For good and ill, New Romantics took whole pages out of the Roxy playbook from this era.

Still, there are strong moments on both "Manifesto" (the title track, "Dance Away") and the pretty bland "Flesh and Blood" (the amazing "Oh Yeah," sort of an early version of the vaguely melancholy make-out clouds that dominated the epic "Avalon"). The collection also contains a double CD of singles and B-sides. (And while none of this stuff is in the box, those who find themselves on the receiving end of this slab and love what they hear should track down the live album "Viva!" and any BBC/Peel session tracks you can find on the Internet. Bryan thanks you, darling.)

As far as new material goes, the Divine Fits album "A Thing Called Divine Fits" hits stores today. Consisting of Handsome Furs' Dan Boeckner, Spoon's Britt Daniel, and the New Bomb Turks' Sam Brown, Divine Fits played a few well-regarded local shows at the top of the month. (Read Peter Mongillo's story on the band, published Sunday in Life & Arts and online at austin360.com.)

Also look for "The Odessa Tapes," a CD and DVD set of recordings from 1972 that are part of a 40th anniversary celebration of the Flatlanders, as well as Alanis Morissette's "Havoc and Bright Light," electronic artist Matthew Dear's "Beams," rapper Beanie Sigel's "This Time" and a new one from, of all people, the Osmonds, whose "I Can't Get There Without You" is their first studio album in 12 years.
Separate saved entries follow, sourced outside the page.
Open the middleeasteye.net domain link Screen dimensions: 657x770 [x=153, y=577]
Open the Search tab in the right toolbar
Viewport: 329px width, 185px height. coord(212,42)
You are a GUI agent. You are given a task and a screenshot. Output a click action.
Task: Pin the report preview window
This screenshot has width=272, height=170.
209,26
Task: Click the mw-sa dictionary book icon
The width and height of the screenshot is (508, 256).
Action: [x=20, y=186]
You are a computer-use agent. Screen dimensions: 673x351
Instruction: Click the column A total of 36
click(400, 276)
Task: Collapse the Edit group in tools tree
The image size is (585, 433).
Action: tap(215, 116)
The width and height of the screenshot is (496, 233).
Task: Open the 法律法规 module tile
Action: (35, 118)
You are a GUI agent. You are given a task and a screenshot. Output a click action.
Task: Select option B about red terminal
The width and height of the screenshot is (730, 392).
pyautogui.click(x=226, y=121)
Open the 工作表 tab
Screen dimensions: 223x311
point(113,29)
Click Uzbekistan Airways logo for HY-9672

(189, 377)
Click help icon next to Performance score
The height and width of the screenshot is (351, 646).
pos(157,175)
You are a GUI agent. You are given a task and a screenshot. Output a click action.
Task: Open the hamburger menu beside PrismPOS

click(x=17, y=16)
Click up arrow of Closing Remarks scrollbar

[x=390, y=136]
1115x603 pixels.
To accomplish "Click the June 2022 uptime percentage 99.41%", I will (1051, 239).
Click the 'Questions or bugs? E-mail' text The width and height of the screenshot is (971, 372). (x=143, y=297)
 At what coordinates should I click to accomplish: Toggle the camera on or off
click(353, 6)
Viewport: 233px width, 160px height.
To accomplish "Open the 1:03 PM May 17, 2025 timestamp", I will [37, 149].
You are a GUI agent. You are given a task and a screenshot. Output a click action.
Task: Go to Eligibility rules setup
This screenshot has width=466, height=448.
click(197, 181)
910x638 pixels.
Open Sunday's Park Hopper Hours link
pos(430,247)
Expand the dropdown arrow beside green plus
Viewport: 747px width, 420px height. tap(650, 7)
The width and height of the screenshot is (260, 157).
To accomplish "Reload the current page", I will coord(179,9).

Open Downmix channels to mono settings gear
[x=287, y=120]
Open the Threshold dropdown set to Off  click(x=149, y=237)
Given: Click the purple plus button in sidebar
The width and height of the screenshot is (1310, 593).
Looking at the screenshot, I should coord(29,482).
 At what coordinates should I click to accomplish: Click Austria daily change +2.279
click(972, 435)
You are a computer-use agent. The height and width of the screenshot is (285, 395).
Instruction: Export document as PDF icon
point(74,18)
I would have guessed longer.

The ongoing Frank Zappa reissue project continues, covering the 1970s with remastered versions of "Waka/Jawaka," "The Grand Wazoo," "Over-Nite Sensation," "Apostrophe (')," "Roxy & Elsewhere," "One Size Fits All," "Zoot Allures," "Bongo Fury," "Studio Tan," "Sleep Dirt," and the tragically-named "Sheik Yerbouti."

The first season of the critically acclaimed Showtime series "Homeland" is out on DVD and Blu-ray today, as are the underseen "Monsieur Lazhar" and the fairly terrible "Battleship." Boutique imprint Criterion has two releases this week: the Who's mod-tastic movie "Quadrophenia" on Blu-ray and "Eclipse Series 35: Maidstone and Other Films by Norman Mailer," collecting the late writer's experimental films.

Former Salon editor-in-chief Joan Walsh's "What's the Matter with White People?: Why We Long for a Golden Age That Never Was" is in stores today, exploring how the white middle class of the postwar years got to be that way.

"Every Love Story Is a Ghost Story: A Life of David Foster Wallace," by New York journalist D.T. Max, is one of the year's most anticipated reads among Wallace's devout cult (not to mention anyone interested in late-20th century literature — "Infinite Jest" is 26 years old). A review of "Every Love Story ..." will appear Sunday in the Insight & Books section.